O estudo foi elaborado pela Fipe, a Fundação Instituto de Pesquisas Econômicas, ligada à Universidade de São Paulo, com base em dados da Planisa, uma das empresas mais respeitadas no mercado de gestão de custos de saúde.
A Fipe conseguiu comparar 16 cirurgias e tratamentos e mostrou que as discrepâncias de custo em Piracicaba são gritantes. Um implante de prótese valvar, por exemplo, custa R$ 38.962,00 na média das 27 instituições filantrópicas. Mas, na Santa Casa de Piracicaba, ele custa R$ 64.087,00, uma diferença superior a 25 mil reais.
O Hospital dos Fornecedores de Cana recebe R$ 20.606,00 por uma laparotomia exploradora. Mas, na média das 27 instituições filantrópicas, ela custa R$ 6.327,00, três vezes menos. Ou seja, o HFC fica com uma diferença de mais de 14 mil reais, quando executa esse procedimento.
Santa Casa e Fornecedores de Cana se beneficiam de três fontes de receitas públicas. Eles recebem o repasse federal da Tabela SUS, complementado pela Tabela SUS Paulista, criada pelo governador Tarcísio de Freitas para tirar as instituições filantrópicas do sufoco financeiro. Mas, em Piracicaba, os dois hospitais têm um complemento extra: repasses diretos da Prefeitura de Piracicaba, através de convênios criados antes do SUS Paulista.
Desde o ano passado, a Prefeitura de Piracicaba está em negociação com os hospitais para renovar os convênios com base em dados técnicos. O plano de melhoria nos atendimentos e redução das filas contou com a consultoria da Fipe. As conversas já duram 11 meses e devem ser concluídas na próxima semana.

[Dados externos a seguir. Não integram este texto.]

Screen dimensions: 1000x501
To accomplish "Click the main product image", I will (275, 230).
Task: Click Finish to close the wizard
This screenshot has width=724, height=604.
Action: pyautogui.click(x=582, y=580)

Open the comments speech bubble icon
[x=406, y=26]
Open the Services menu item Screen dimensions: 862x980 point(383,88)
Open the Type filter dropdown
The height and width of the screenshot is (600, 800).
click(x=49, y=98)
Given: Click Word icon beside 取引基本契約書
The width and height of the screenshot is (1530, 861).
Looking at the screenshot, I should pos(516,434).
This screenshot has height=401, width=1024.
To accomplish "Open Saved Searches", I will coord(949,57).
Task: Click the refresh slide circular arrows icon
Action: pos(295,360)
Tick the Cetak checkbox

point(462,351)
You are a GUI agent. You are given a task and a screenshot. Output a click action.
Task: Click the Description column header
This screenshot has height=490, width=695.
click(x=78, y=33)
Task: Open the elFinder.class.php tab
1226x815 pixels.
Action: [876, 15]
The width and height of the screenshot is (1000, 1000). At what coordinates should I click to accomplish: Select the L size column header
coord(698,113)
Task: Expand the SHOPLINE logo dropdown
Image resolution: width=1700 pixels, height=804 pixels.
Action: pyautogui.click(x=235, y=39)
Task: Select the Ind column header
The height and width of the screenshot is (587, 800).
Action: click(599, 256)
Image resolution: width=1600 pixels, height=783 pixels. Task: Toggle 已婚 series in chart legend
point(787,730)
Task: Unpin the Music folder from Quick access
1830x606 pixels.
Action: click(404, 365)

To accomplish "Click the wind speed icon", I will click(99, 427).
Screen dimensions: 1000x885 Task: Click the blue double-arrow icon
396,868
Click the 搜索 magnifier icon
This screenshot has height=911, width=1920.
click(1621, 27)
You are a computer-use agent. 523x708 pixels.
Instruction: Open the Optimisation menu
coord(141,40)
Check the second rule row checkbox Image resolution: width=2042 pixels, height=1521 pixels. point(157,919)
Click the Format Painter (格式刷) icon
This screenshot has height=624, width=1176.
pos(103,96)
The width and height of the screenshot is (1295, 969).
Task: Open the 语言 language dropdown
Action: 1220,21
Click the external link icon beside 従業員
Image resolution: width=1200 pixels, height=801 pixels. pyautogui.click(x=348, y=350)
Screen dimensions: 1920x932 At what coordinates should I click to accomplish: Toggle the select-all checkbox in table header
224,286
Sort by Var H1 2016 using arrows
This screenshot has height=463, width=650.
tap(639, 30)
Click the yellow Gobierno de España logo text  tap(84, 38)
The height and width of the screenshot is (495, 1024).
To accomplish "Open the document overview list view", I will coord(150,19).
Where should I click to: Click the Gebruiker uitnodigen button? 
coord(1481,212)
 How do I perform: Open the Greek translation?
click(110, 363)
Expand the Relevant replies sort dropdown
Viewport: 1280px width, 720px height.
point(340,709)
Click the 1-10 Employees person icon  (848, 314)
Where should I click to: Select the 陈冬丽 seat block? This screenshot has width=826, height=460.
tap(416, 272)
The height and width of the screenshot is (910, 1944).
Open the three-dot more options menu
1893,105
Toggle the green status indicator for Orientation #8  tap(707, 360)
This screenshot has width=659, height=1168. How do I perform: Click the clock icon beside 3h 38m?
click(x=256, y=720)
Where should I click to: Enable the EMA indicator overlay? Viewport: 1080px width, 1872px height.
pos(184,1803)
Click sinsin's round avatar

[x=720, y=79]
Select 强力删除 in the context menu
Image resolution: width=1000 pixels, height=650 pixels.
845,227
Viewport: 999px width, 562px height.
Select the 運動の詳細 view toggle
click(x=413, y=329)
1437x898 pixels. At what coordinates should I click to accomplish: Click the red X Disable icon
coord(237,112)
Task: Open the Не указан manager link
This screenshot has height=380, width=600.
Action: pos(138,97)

O ponto principal é que, com três fontes de financiamento, Santa Casa e Fornecedores já poderiam ter elevado o ritmo de atendimento e reduzido filas. Os repasses da Prefeitura, por exemplo, cresceram 2.200% desde sua implantação, em 2012. Mas o número de cirurgias e procedimentos não acompanhou esse elevado aumento de custos. Na prática, o contribuinte de Piracicaba está pagando mais por um serviço que não se expandiu como deveria.